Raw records
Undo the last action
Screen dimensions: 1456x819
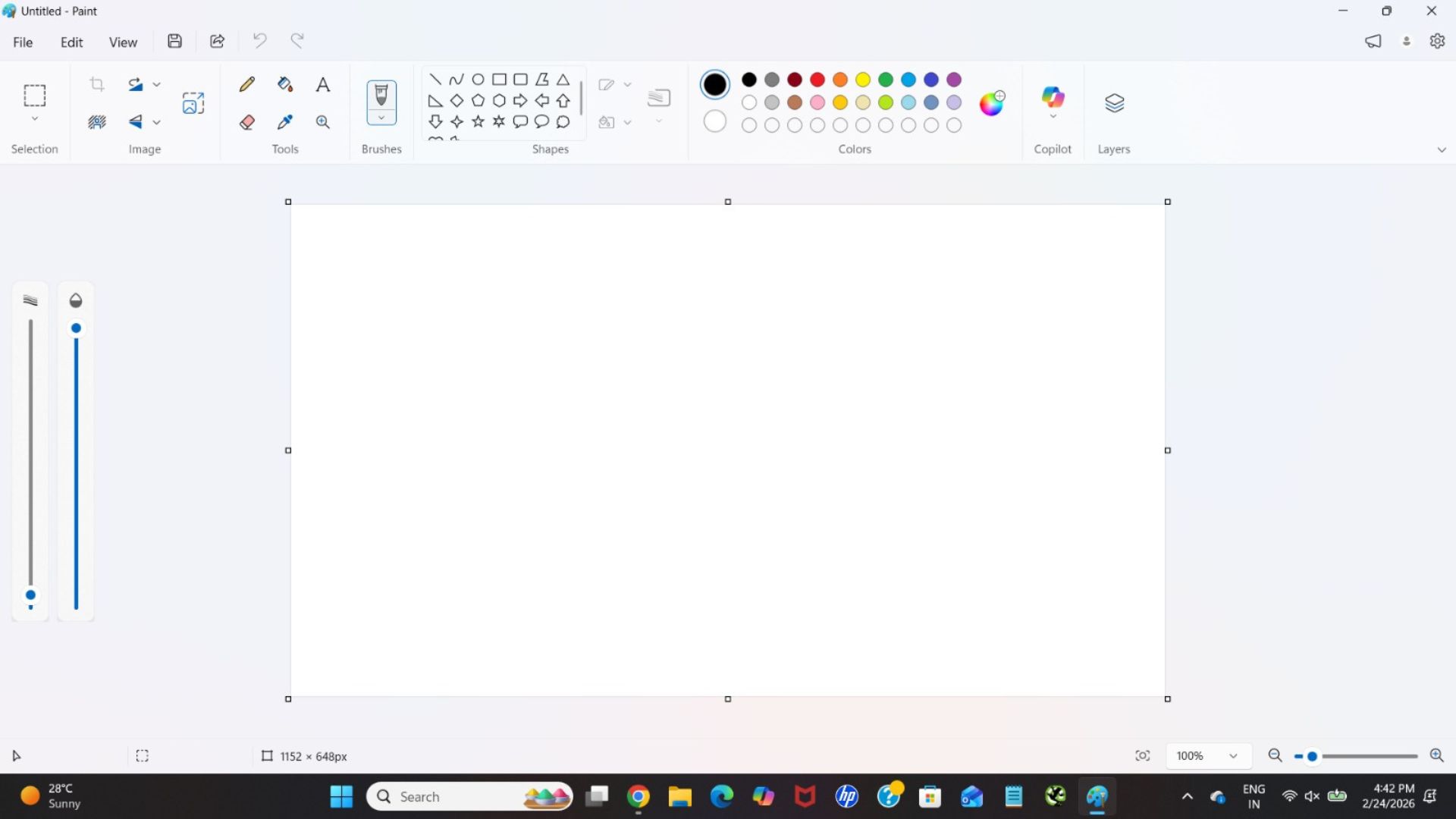(259, 40)
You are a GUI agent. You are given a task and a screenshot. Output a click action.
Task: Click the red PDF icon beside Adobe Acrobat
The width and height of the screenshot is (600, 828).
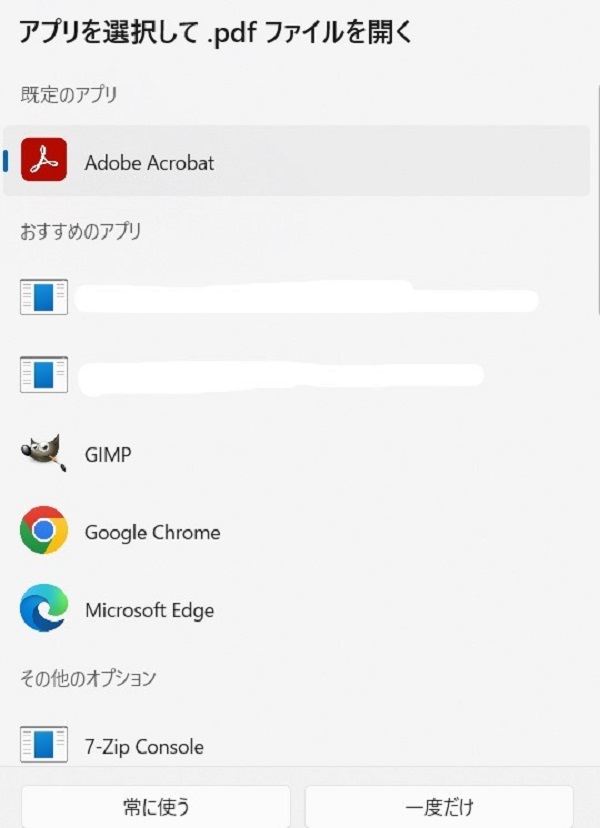(x=44, y=162)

■ **WRITTEN REQUEST**
Convert the material above into a JSON list of strings, one string per line, omitting blank lines and leaving out the pictures.

■ **TASK RESPONSE**
[
  "Undo the last action",
  "Screen dimensions: 1456x819",
  "(259, 40)",
  "You are a GUI agent. You are given a task and a screenshot. Output a click action.",
  "Task: Click the red PDF icon beside Adobe Acrobat",
  "The width and height of the screenshot is (600, 828).",
  "(x=44, y=162)"
]